[Working data Boundary: Start]
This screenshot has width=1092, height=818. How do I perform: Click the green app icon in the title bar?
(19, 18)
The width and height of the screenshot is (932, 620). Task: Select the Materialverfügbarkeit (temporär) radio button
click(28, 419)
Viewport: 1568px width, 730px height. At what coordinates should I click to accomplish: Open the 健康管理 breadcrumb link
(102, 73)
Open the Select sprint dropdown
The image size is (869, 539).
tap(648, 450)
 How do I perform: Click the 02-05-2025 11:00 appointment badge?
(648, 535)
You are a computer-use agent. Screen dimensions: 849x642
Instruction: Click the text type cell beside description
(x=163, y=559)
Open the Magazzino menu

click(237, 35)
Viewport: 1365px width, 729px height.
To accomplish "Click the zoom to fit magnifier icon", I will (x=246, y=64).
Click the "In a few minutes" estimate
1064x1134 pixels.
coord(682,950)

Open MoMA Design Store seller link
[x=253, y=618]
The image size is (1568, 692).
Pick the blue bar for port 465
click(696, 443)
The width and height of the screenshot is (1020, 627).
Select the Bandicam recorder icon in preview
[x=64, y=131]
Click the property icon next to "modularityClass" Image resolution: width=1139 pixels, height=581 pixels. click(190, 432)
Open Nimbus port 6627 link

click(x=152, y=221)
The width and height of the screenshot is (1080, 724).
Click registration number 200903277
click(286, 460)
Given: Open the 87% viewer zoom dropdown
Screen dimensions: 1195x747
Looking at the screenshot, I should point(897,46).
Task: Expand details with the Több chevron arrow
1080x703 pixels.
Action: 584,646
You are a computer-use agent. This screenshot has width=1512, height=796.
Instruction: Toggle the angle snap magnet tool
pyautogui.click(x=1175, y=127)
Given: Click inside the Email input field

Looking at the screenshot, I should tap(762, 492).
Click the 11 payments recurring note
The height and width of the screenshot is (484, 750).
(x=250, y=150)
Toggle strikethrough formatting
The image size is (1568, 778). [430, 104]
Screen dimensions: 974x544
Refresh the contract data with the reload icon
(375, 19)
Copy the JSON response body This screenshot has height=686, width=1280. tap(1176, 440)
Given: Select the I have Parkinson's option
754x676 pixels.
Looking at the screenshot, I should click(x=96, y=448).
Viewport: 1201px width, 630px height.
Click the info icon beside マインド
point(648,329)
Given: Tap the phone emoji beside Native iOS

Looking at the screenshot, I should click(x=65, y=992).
[Working data Boundary: End]
Aim of the exercise -
Could you copy exactly the line containing "Click registration number 200903277" and each line after it through the end of the records, and nothing else?

Exercise response -
Click registration number 200903277
click(286, 460)
Given: Open the 87% viewer zoom dropdown
Screen dimensions: 1195x747
Looking at the screenshot, I should point(897,46).
Task: Expand details with the Több chevron arrow
1080x703 pixels.
Action: 584,646
You are a computer-use agent. This screenshot has width=1512, height=796.
Instruction: Toggle the angle snap magnet tool
pyautogui.click(x=1175, y=127)
Given: Click inside the Email input field

Looking at the screenshot, I should tap(762, 492).
Click the 11 payments recurring note
The height and width of the screenshot is (484, 750).
(x=250, y=150)
Toggle strikethrough formatting
The image size is (1568, 778). [430, 104]
Screen dimensions: 974x544
Refresh the contract data with the reload icon
(375, 19)
Copy the JSON response body This screenshot has height=686, width=1280. tap(1176, 440)
Given: Select the I have Parkinson's option
754x676 pixels.
Looking at the screenshot, I should click(x=96, y=448).
Viewport: 1201px width, 630px height.
Click the info icon beside マインド
point(648,329)
Given: Tap the phone emoji beside Native iOS

Looking at the screenshot, I should click(x=65, y=992).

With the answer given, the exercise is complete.